I made it to the correct room, right next door, and was actually seated before it began. Thomas MacEntee presented “Building a Research Toolbox.” He gave many examples of how to do this so one could choose an approach that is comfortable for them, such as creating a free webpage on Weebly, of which, yes, I’m currently in the process. It is a landing spot, basically, for all the links I come across that I find useful. As an example, I needed to find an index of court records for Logan County, KY, a few days ago, a site I know I had been to in the past. Guess what? It took me upwards of an hour to relocate it! I definitely need an online toolbox.

Next up was “Finding Females,” given by Amy Johnson Crow, CG. Check records under your female ancestor’s name, her husband’s name, her children’s names, her neighbors and associates’ names to find mention of her. In other words, one might have to do some searching on an array of persons to learn more about the lady in your life.

The last session of the first day was one I consider most valuable. The speaker was F. Warren Bittner, CG, and his presentation was “Using the 1880 Census to Solve 1770 Research Problems.” And, I’m so glad I didn’t miss any of it! We looked at censuses and discussed inferences about ages at time of marriage, time of birth, even time of death. Inferences need to be proven with additional research. We also touched on citing an inference. If Mr. Bittner is presenting at a conference I’m attending, you can count on me being there!

I had a couple hours before the dinner banquet, which I used to relax in my room and do the usual catch-up on social media. At dinner, I sat with two lovely couples (one couple was upgraded to the penthouse suite due to the hotel having to move people around!) and three other very nice ladies. We shared our genealogical stories, research pitfalls and mysteries, and a delicious dinner. Entertainment was provided by Daniel Poffenberger (see above) and his program was entitled: “The Much, Extremely, Incredibly Lighter Side of Family History: Funny Names and Other Fascinating Finds from Years of Research.” Very enlightening! Although, if you’ve spent any time at all researching 19th century records, you know you’ll come across some doozies. One name he showed us was “Manure Ford,” to which the woman to my right asked if they were an ancestor of mine. It’s all possible! The funniest story he told, though, I will post as a separate post all by itself because it deserves it. Suffice to say, I’d bring up the image of this story later and still laugh out loud.
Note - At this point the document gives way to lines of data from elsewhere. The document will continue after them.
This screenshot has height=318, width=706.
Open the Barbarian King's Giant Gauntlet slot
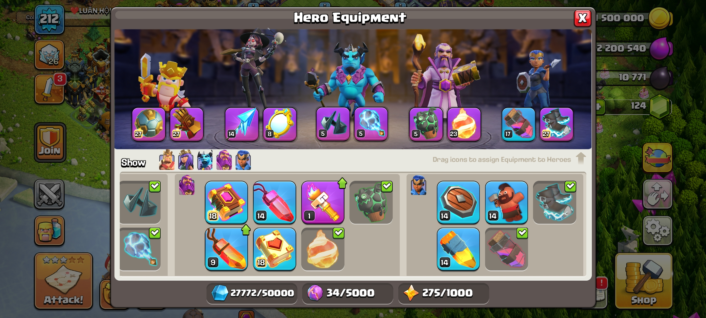click(x=187, y=124)
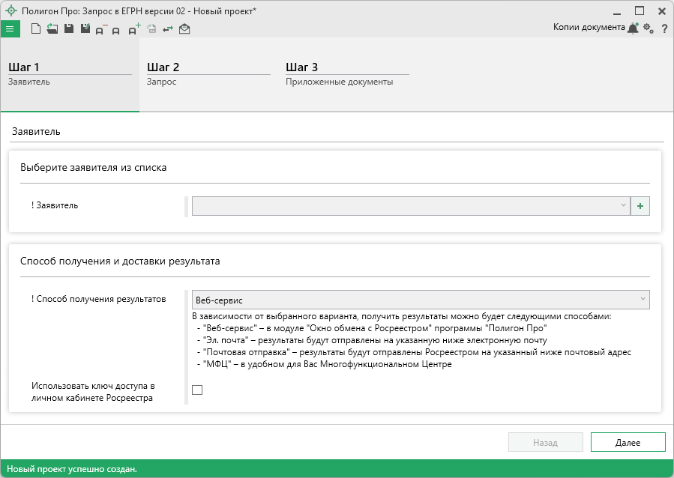Save project with the floppy disk icon
The width and height of the screenshot is (674, 478).
point(68,29)
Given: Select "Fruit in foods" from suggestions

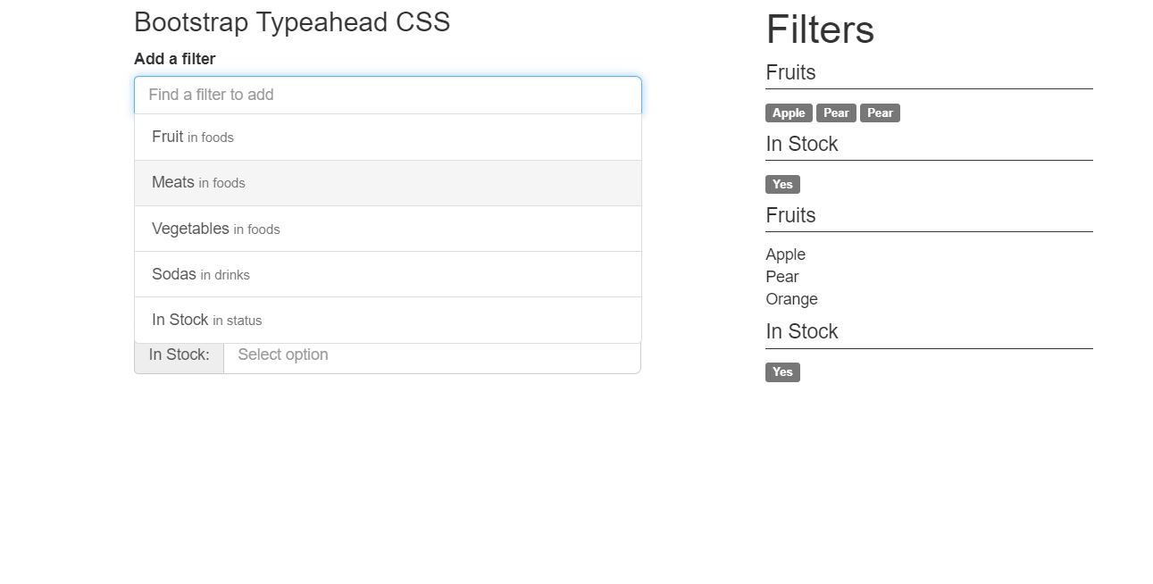Looking at the screenshot, I should tap(192, 137).
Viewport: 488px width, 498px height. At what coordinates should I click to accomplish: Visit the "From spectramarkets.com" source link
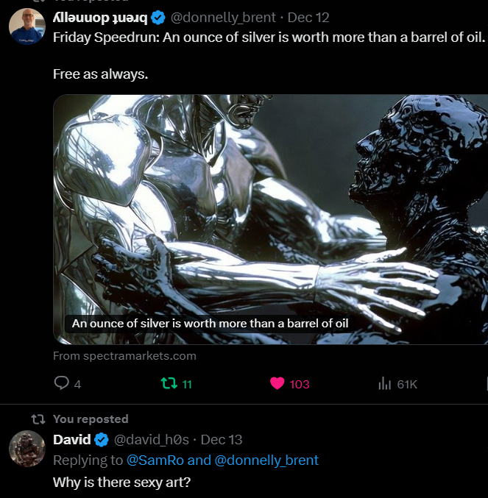tap(124, 356)
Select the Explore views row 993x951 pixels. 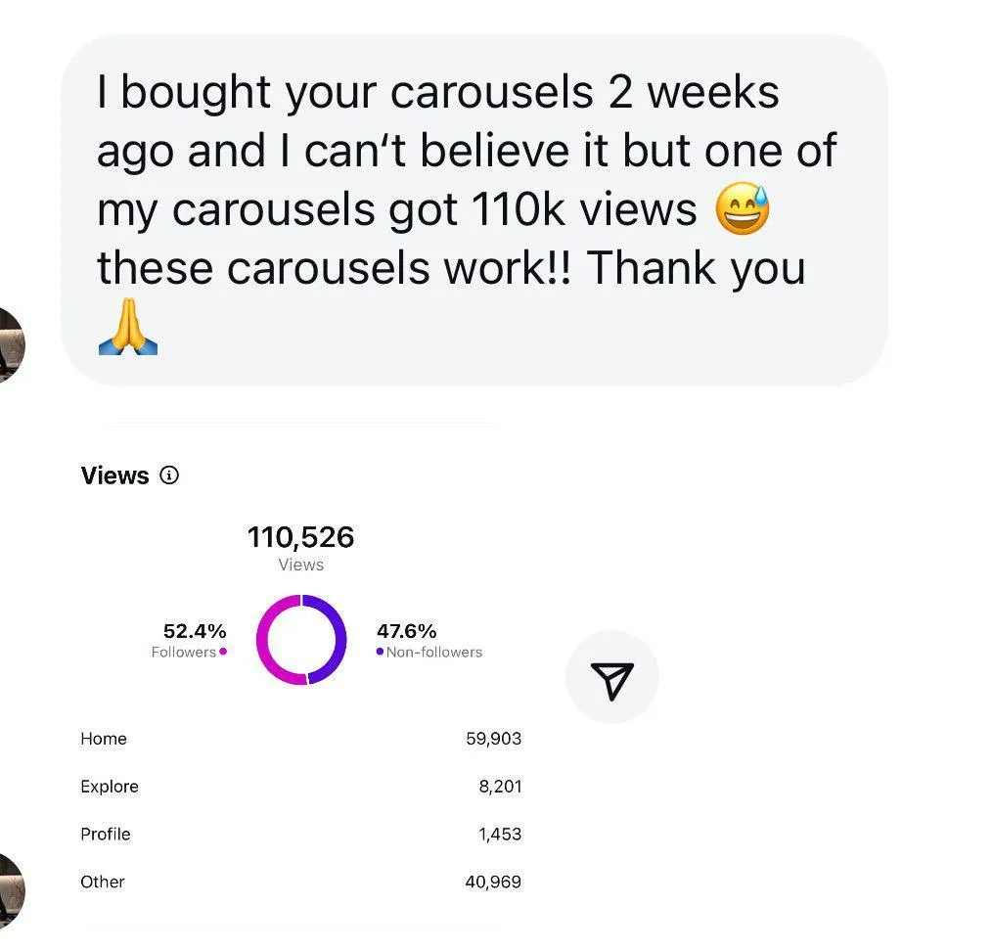click(300, 787)
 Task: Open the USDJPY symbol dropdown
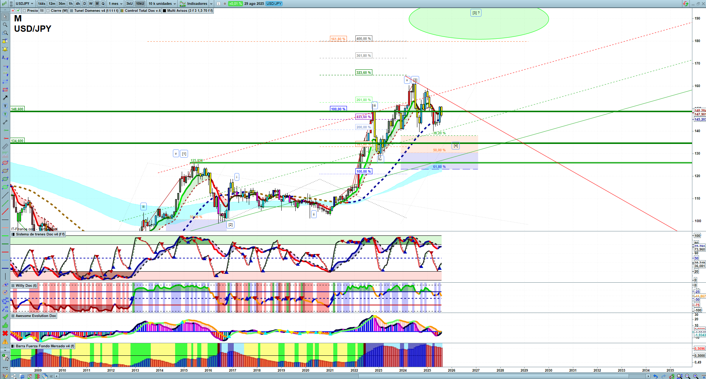point(24,4)
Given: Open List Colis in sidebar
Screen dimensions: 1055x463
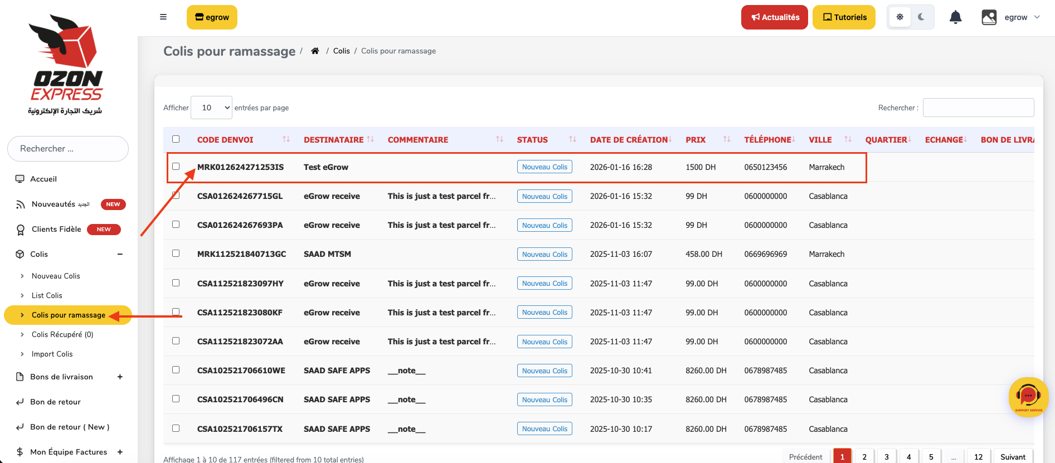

After dinner, it was off to my room for some solitude and preparation for day #2.

As an aside, I’ve decided to finally plan a family reunion since no one else in my family deems it necessary. It will possibly be 11 October 2014. I’m also planning a trip to south-central Kentucky in a couple weeks for a 1-day symposium and related research in Logan County, KY, and a day in September near Indy for lectures by John Philip Colletta, PhD. Much like Mr. Bittner, when I see Colletta’s name, I know I must attend!